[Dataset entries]
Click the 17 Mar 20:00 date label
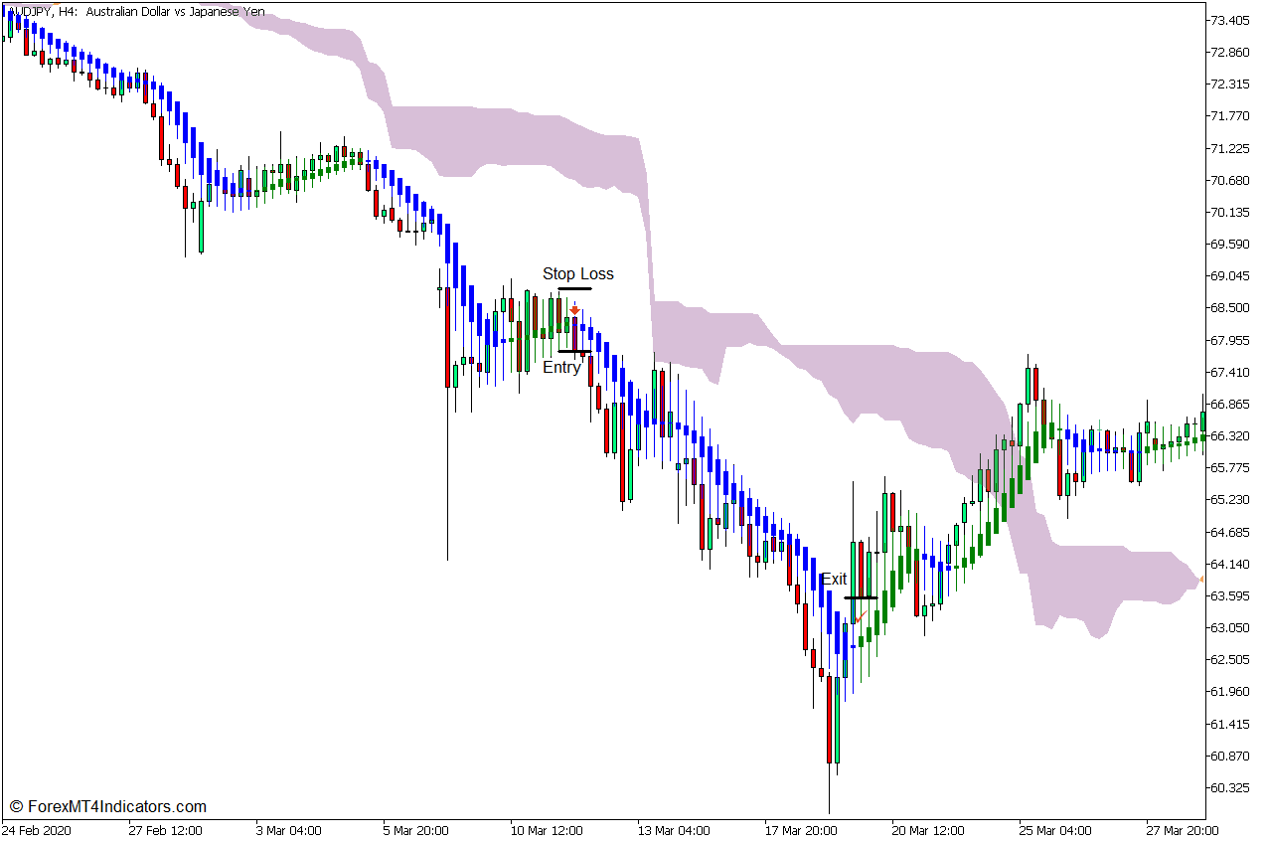1268x843 pixels. click(800, 830)
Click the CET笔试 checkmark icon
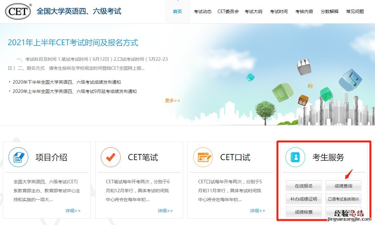 click(111, 157)
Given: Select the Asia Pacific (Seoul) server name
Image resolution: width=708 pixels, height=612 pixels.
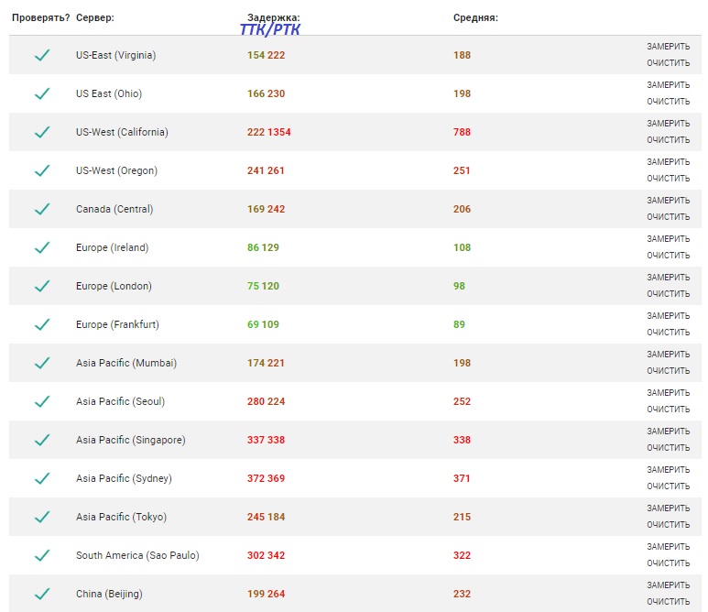Looking at the screenshot, I should tap(120, 401).
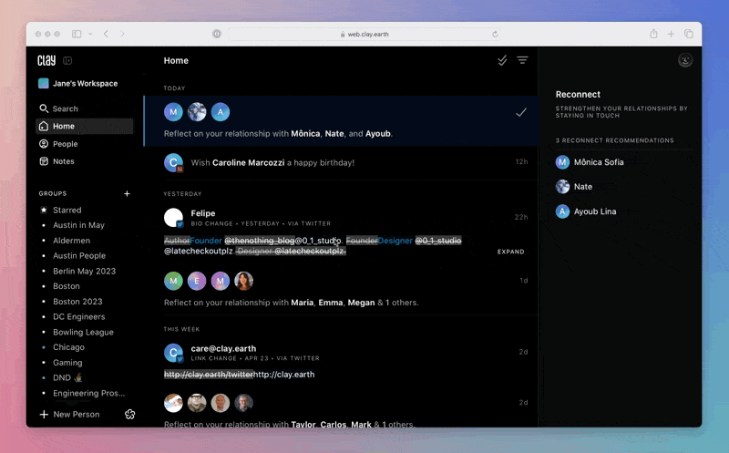Viewport: 729px width, 453px height.
Task: Show Safari tab overview
Action: click(688, 34)
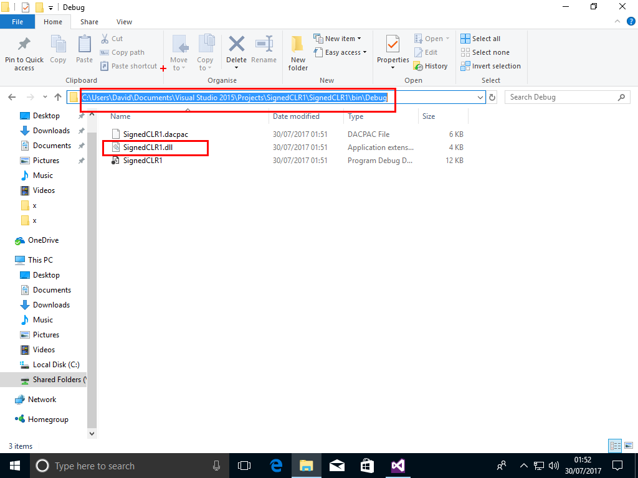
Task: Refresh the current folder view
Action: pos(492,98)
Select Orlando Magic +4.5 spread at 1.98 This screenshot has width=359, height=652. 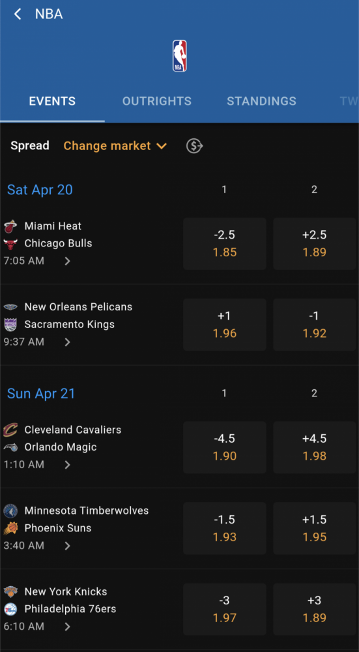[x=315, y=447]
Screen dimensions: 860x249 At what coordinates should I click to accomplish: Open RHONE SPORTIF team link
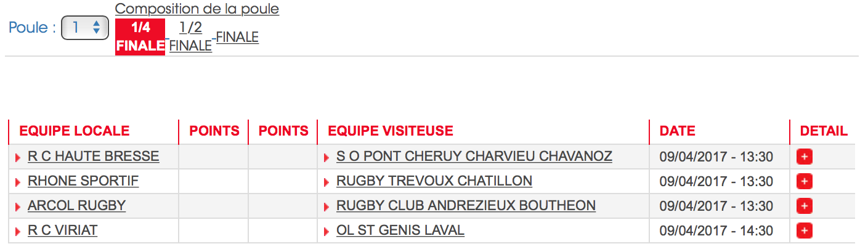coord(83,181)
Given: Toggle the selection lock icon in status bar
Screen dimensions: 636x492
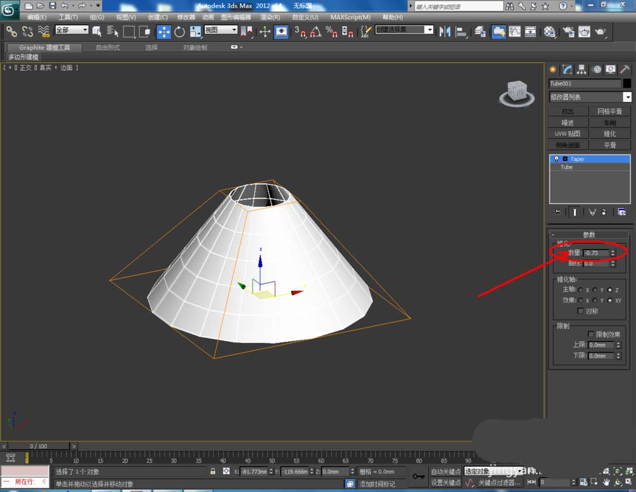Looking at the screenshot, I should (x=212, y=472).
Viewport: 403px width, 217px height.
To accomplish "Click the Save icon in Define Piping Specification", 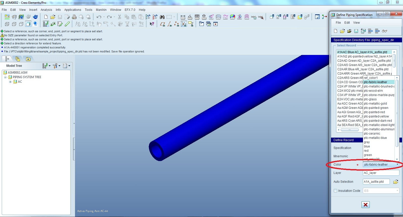I will click(x=356, y=31).
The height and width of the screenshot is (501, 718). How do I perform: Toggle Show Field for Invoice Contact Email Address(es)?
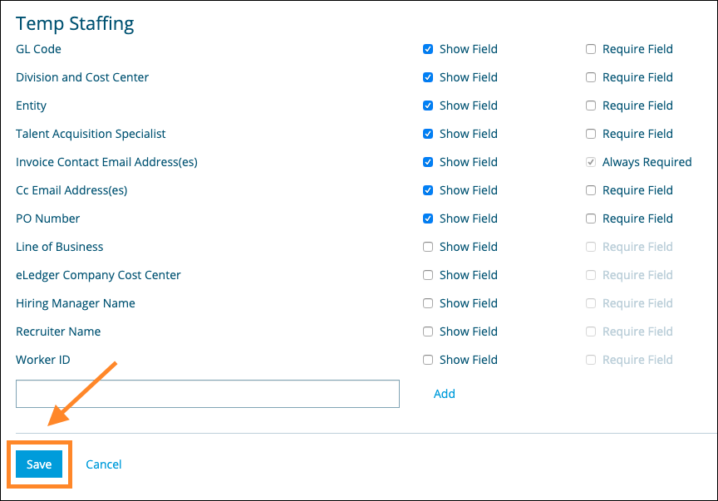click(x=428, y=162)
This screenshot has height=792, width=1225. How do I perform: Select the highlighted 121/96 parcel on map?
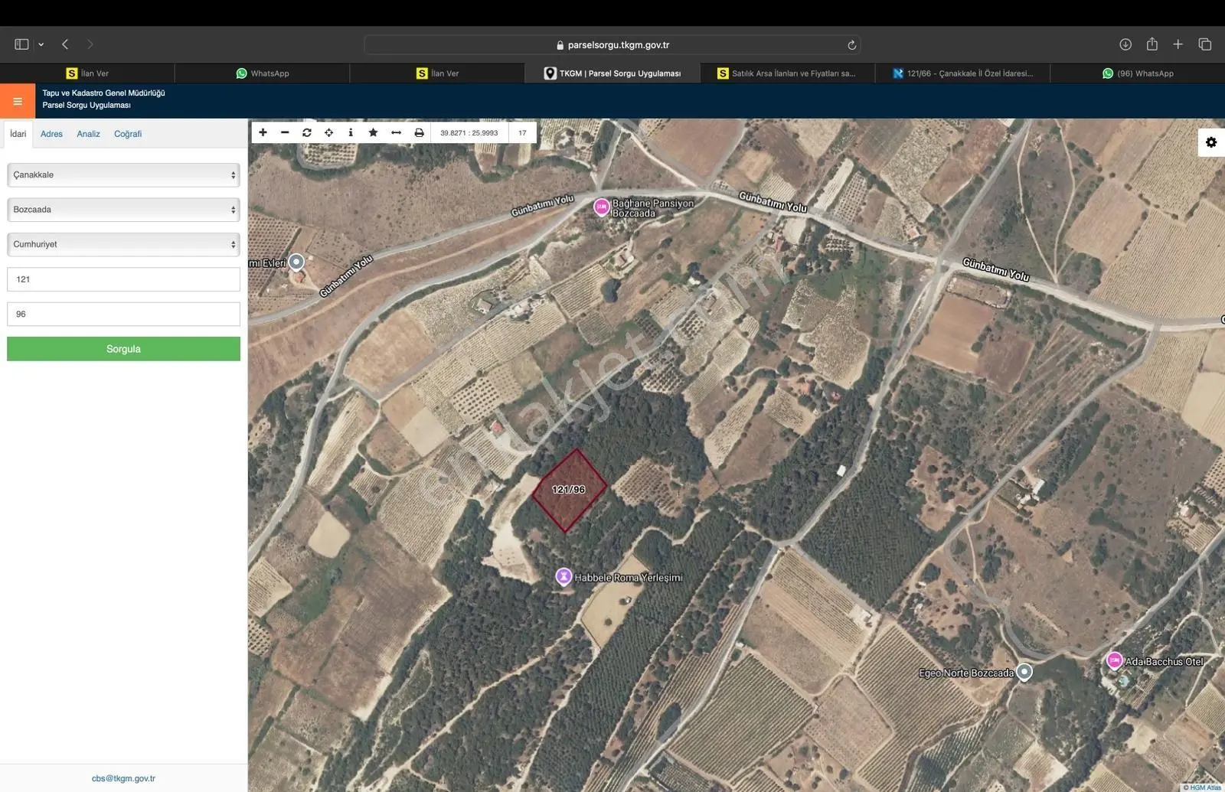[570, 490]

◆ What you have to do ◆
Could you state how many lines of the entries contain the word "Given"? Only the number is wanted.

◆ Response area ◆
2